*Task to complete*. Retype, with no pictures, each line from the one that holds "You are a computer-use agent." through the last line of the entries below, both included.

[Dataset records]

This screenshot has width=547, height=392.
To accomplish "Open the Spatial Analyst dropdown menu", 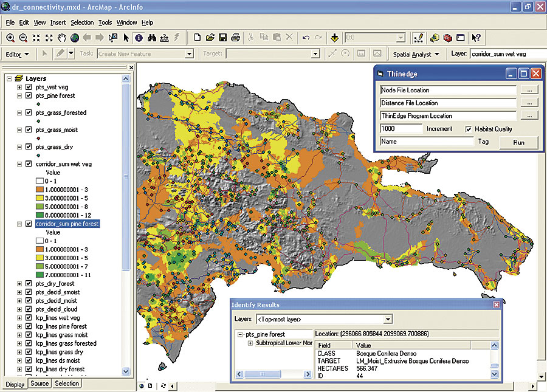I will [416, 54].
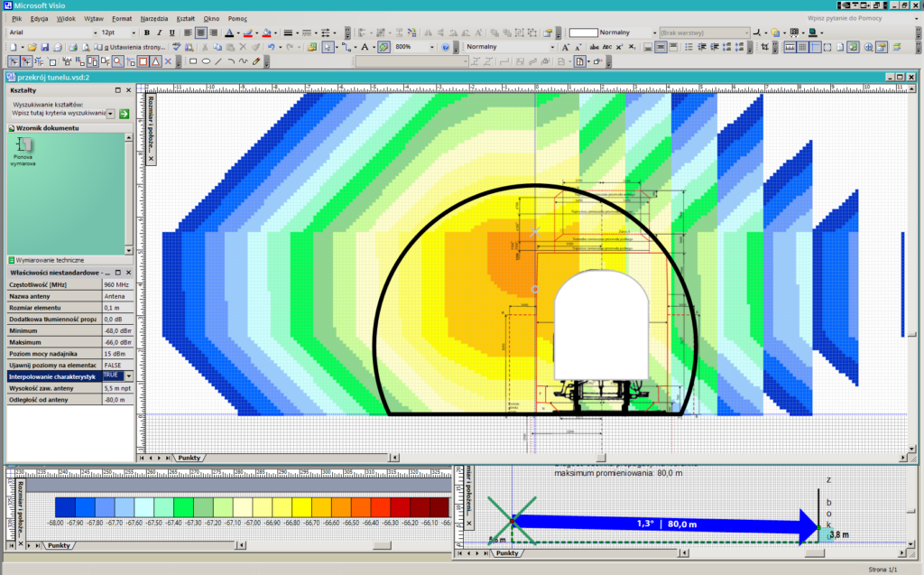Viewport: 924px width, 575px height.
Task: Select the Ellipse drawing tool
Action: coord(207,61)
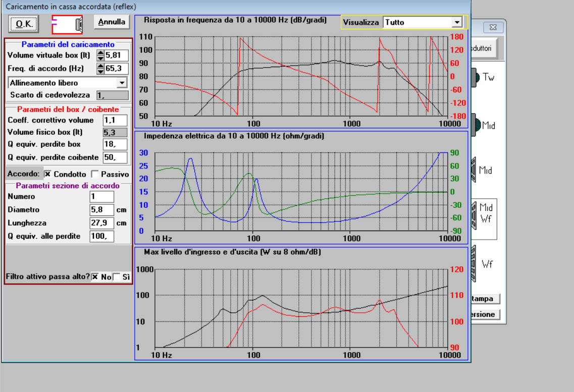Enable the Passivo accordo checkbox
This screenshot has width=574, height=392.
point(95,174)
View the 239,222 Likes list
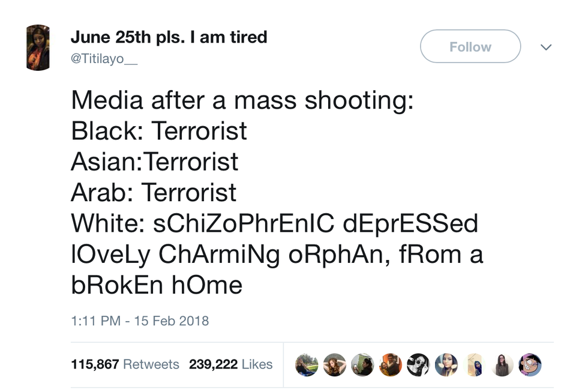 click(x=230, y=364)
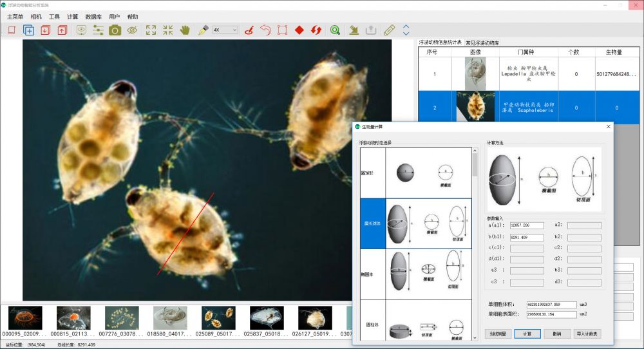Select thumbnail 000095_02009 jellyfish image
644x349 pixels.
click(x=25, y=318)
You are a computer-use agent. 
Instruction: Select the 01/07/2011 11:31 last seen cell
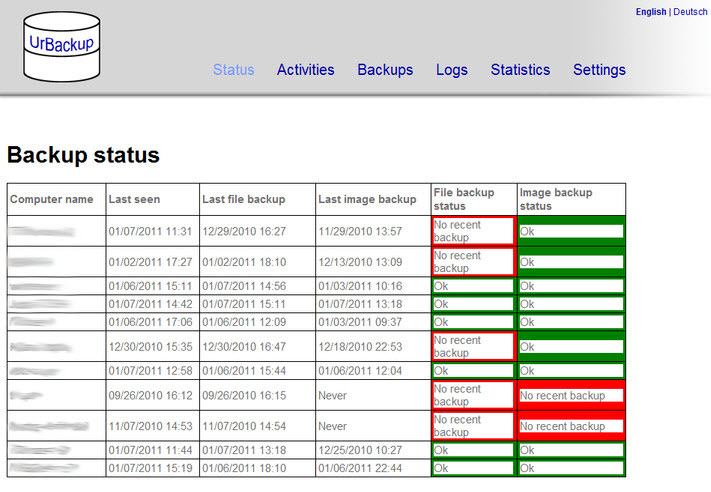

*Task answer*.
You are a computer-use agent. 
Instruction: Select the 01/07/2011 11:31 last seen cell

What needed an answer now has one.